After locating the line that contains "[Команда] (574, 260)" in the records below, write out exactly that line and each line after it through the one that contains "Тип судна (476, 82)", and nothing else.

(Dataset entries)
_ _ _

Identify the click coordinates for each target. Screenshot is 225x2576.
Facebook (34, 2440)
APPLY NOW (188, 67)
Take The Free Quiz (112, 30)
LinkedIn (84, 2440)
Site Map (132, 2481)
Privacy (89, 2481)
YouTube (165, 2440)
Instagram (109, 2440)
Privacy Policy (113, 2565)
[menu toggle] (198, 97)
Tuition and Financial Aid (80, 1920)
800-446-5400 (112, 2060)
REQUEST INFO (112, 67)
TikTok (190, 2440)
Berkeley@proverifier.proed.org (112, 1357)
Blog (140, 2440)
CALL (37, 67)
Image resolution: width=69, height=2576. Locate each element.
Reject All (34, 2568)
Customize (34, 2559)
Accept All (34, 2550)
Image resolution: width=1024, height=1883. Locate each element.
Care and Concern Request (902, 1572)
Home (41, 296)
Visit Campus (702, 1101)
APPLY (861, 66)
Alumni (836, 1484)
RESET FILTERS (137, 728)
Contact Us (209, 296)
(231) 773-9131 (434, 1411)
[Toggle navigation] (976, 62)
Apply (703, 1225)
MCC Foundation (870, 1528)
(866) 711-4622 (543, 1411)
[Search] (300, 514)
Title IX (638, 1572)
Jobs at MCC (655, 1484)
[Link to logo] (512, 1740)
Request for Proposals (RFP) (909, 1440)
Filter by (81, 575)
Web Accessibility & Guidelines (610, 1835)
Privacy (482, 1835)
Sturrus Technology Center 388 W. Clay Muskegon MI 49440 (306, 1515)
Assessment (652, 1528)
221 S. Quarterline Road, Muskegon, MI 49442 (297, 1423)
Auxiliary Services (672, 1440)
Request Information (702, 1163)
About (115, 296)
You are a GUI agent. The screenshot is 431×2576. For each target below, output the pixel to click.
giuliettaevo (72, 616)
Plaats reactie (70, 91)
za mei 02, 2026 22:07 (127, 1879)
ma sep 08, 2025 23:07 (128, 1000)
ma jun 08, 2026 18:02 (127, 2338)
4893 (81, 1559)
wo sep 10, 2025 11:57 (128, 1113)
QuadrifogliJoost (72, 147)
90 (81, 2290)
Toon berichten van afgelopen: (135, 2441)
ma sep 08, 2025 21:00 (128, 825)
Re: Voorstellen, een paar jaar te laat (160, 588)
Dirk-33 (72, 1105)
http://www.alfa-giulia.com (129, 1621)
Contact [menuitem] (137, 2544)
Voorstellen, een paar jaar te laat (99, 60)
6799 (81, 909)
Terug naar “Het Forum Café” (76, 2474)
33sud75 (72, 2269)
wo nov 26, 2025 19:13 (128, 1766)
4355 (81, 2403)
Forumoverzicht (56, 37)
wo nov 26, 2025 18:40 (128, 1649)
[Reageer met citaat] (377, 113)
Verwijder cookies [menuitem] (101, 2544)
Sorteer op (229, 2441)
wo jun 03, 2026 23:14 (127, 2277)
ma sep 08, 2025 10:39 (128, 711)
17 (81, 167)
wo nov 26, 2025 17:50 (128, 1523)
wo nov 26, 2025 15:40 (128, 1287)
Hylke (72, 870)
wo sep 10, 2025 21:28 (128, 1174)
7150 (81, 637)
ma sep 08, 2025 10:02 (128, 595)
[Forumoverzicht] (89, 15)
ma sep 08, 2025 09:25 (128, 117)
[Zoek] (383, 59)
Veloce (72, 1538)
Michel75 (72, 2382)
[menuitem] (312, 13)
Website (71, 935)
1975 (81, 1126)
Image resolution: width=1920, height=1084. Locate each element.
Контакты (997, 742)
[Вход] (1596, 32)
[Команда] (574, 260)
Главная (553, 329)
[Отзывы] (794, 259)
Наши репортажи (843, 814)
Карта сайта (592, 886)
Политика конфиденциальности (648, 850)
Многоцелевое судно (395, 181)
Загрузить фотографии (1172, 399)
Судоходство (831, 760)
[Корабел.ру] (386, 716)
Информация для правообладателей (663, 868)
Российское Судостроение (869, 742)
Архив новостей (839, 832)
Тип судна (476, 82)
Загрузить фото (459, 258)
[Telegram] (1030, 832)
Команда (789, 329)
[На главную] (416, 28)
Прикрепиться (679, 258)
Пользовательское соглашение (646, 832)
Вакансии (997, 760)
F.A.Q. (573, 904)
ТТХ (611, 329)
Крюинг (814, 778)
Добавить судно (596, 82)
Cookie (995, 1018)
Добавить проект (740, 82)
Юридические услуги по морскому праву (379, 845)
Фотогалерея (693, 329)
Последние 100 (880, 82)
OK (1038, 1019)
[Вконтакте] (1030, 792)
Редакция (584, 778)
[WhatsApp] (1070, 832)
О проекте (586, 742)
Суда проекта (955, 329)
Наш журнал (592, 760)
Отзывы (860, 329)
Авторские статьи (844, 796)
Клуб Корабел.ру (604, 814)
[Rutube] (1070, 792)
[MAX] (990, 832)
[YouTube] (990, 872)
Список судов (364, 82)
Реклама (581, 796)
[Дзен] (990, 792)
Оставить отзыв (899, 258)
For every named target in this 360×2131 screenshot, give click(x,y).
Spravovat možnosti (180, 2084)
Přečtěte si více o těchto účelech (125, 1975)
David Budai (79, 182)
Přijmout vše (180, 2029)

_ _ _

[EXERCISE SOLUTION]
[Команда] (574, 260)
Главная (553, 329)
[Отзывы] (794, 259)
Наши репортажи (843, 814)
Карта сайта (592, 886)
Политика конфиденциальности (648, 850)
Многоцелевое судно (395, 181)
Загрузить фотографии (1172, 399)
Судоходство (831, 760)
[Корабел.ру] (386, 716)
Информация для правообладателей (663, 868)
Российское Судостроение (869, 742)
Архив новостей (839, 832)
Тип судна (476, 82)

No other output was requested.